15 July 2010
The Droopsnoot Lightning
In 1944 the Eighth and Fifteenth Air Forces in England modified a number of P-38 Lightnings into Droopsnoots. The usual modification involved removal of the guns and the replacement of the nose cone with a Plexiglass nose piece with a flat window for aiming a Norden bombsight. Additional windows were added to the sides of the nose to provide light for the bombardier who entered via a hatch on top of the nose but also had an escape hatch on the ventral side as well. The bombardier also had panels for arming the bombs as well as flight instruments and an interphone connection to the pilot. Provisions for oxygen and heating were also installed in the Droopsnoot nose.
Most Droopsnoot missions were carried out between 10,000 to 20,000 feet with a formation of standard Lightnings dropping their bombs on command by the Droopsnoot's bombardier who would call out a 10-second pre-release countdown. Some missions were even flown with the standard Lightning's bomb release switches hooked to the VHF radio equipment to allow the Droopsnoot bombardier to drop all the bombs in the formation by radio command.
By 1945, the Eighth Air Force's initial enthusiasm for the Droopsnoot dampened following operational experience. P-38 pilots weren't trained in tight formation keeping like bomber pilots were and less-than-optimal formation flying led to dispersion of the formation's bomb load, lessening the destructiveness on small targets. It was also found that the Droopsnoot missions were no substitute for individual ground attack aircraft making shallow to medium dive angle attacks on ground targets. After the first Droopsnoot missions were flown, the German air defenses were on the lookout for large formations of P-38s which acted differently than escort fighter formations and fighter sweep formations. Given that many of the Luftwaffe's fighters had been driven away from the coastal areas of continental Europe, most Droopsnoot missions encountered little air opposition, but those that were attacked by the Luftwaffe found that the lack of rear-facing armament was a disadvantage. Escort fighters ended up having to be assigned to Droopsnoot missions, rendering the "self-defending formation" argument irrelevant.

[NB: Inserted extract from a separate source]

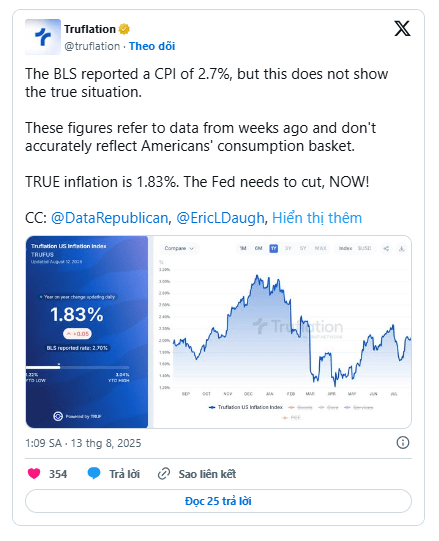This screenshot has width=439, height=541.
Task: Select the MAX time range tab
Action: click(321, 248)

The final nail in the coffin for the Droopsnoot with the Eighth Air Force was an analysis showing that medium bombers like the B-25 Mitchell and B-26 Marauder could carry more bombs to the target than a Droopsnoot-led formation and better defend itself with the multiple gun positions on the medium bombers.

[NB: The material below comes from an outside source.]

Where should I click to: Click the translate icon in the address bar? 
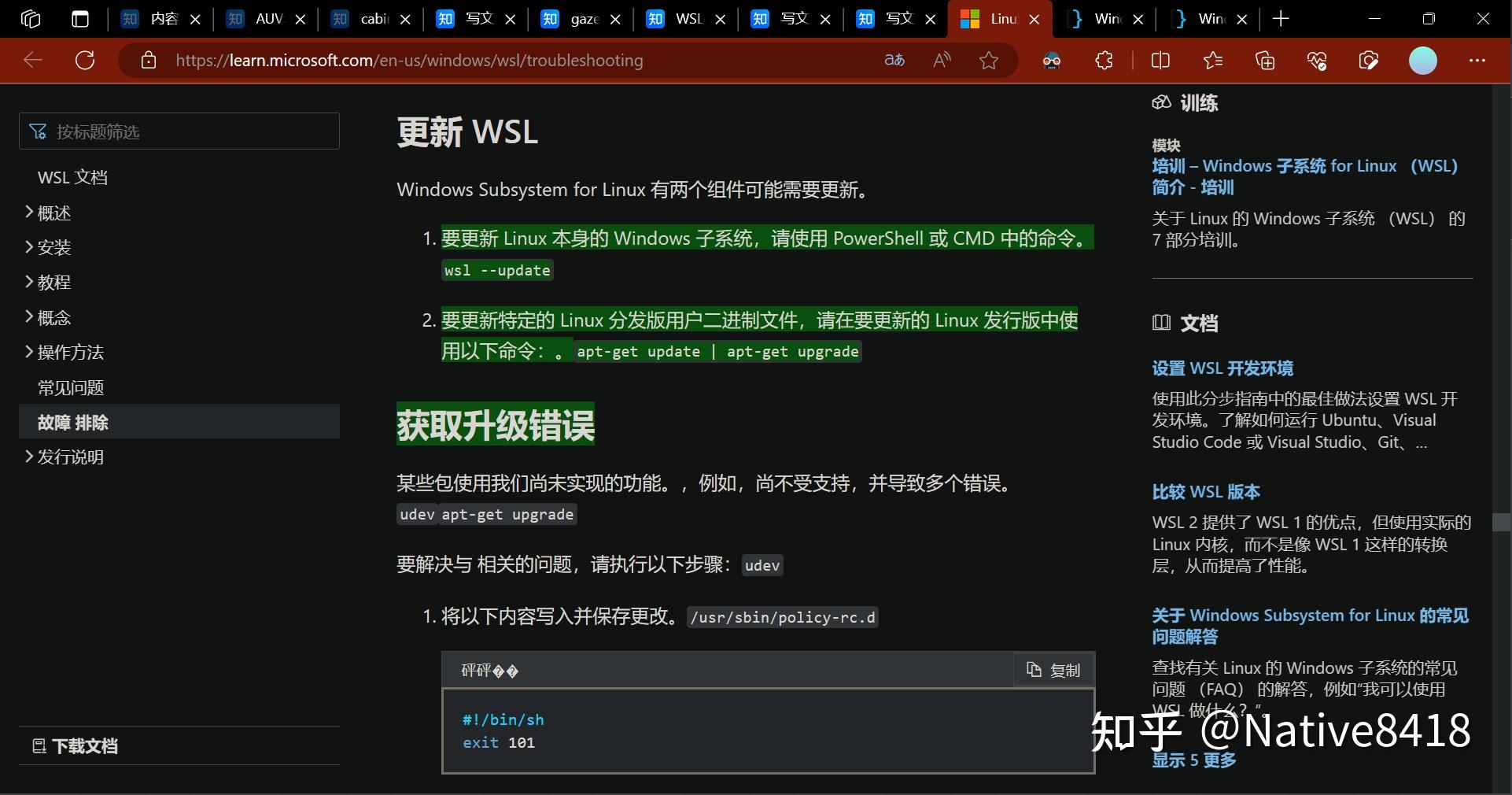[x=894, y=60]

The Fifteenth Air Force was a bit more positive in their evaluation of the Droopsnoot missions. Targets were more closely selected for light flak and the formations were much smaller than the Eighth Air Force's formations with only 8 Lightnings being led by a Droopsnoot. Tactics were more along the lines of that used by the medium bomber force than the heavy bomber force, but that still didn't change the fact that, like the Eighth Air Force, the Droopsnoot missions still needed fighter escort and were actually less economical than a comparable mission flown with either B-25s or B-26s. The Droopsnoot Lightnings did find a niche with the Fifteenth Air Force as radar-equipped pathfinders (with a radar replacing the Norden bombsight) and weather reconnaissance aircraft dispatched ahead of heavy bomber missions to scout out the weather over the planned targets. In the summer of 1944, for instance, the Fifteenth Air Force used Droopsnoots as weather scouts over the oil refineries of Ploesti, Romania, before their attack by B-24 Liberators. The orbiting Droopsnoots relayed the positioning of German smokescreens so the attacking heavy bombers could adjust their inbound routes for maximum visibility of the targets.